Muscle dysmorphia, also referred to as reverse anorexia" or bigorexia nervosa because of its analogous similarities to women with anorexia nervosa, is what one former bodybuilder named Ken(*) has struggled with for years. Ken says he was overweight as a child and was teased by other kids. Through bodybuilding, he could change the way he was perceived by sculpting a socially accepted and desired body image. However, during 10 years of working out, it turned into an obsession.
Onset of Obsession
Ken's life became very regimented, revolving around his training and the pursuit of being bigger. He had to do the exact same workout every day, sleep the same number of hours each night and eat a specific diet. This eventually began to affect relationships and other areas of his life.
"I didn't go on vacations for many years," he says. "I always had to be near a gym." If Ken couldn't complete a workout, he would become extremely anxious, thinking about it the whole day or until his next workout. "I needed the feeling that I had just done it," he says.

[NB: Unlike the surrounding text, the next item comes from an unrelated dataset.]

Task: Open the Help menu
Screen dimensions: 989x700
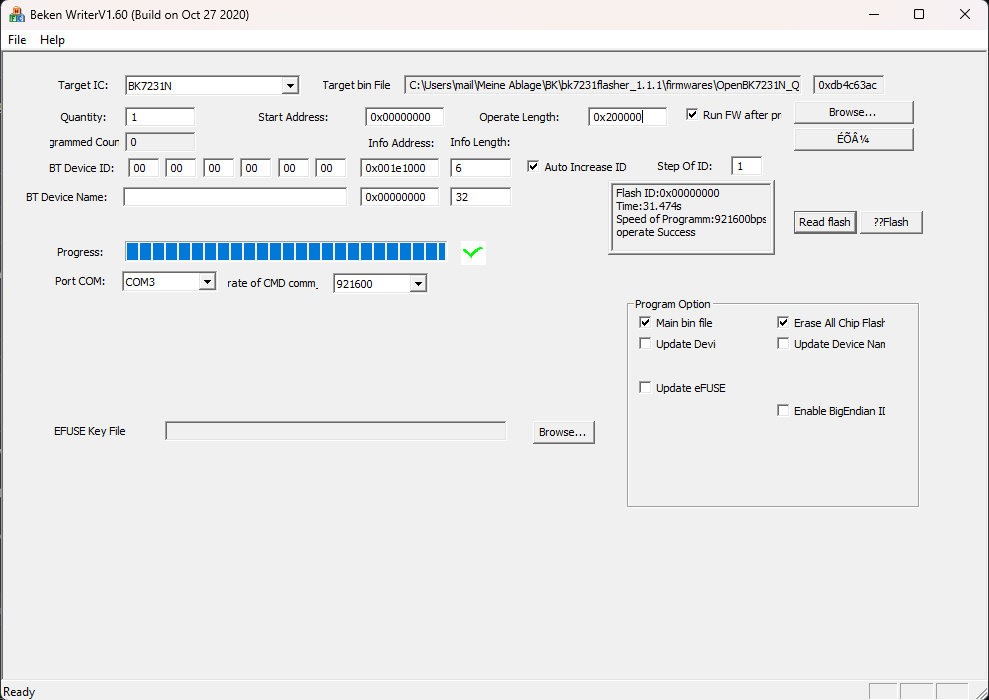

Not only did Ken's workouts change his lifestyle, he also began to suffer physically. He developed back and shoulder problems, eventually heading toward procedures like knee surgery. He continued to work out even when he was injured or sick.
Admitting The Problem
Feeling frustrated by his obsession, Ken confided in a close friend who helped him realize that working out should be a hobby, not a job. Fortunately, he also met Dr. Pope after responding to a poster he saw in the gym targeting people who struggled with body preoccupation. Ken then learned that there is a name for his problem and other people suffered from it, too.
According to Dr. Pope, Ken did not display the worst case of muscle dysmorphia. Dr. Pope says some sufferers lose entire careers, marriages and relationships. According to the book, one male wouldn't kiss his girlfriend for two weeks in fear she would transmit calories to him through her saliva, while another would only have sex twice a month to avoid any "unnecessary physical labor in order to conserve energy for working out." Another man kept a blender at his desk to make himself a protein shake every 90 minutes. Due to the noise, he was given an ultimatum of choosing between the blender or the job ... he chose the blender.
Influential Factors
Dr. Pope says that to develop a full-scale case of muscle dysmorphia, one must have a biological predisposition. Biologically, sufferers have a type of obsessive-compulsive disorder. According to Dr. Pope, a person who washes his hands 10 times a day is normal, but washing your hands a hundred times per day and having it interfere with the rest of your life signals a problem. He uses this example to show that "there isn't anything pathological about going to the gym regularly or dieting," but there is a problem when "a huge number of boys and men work out beyond a normal range so that it becomes a source of distress" and affects all areas of their lives.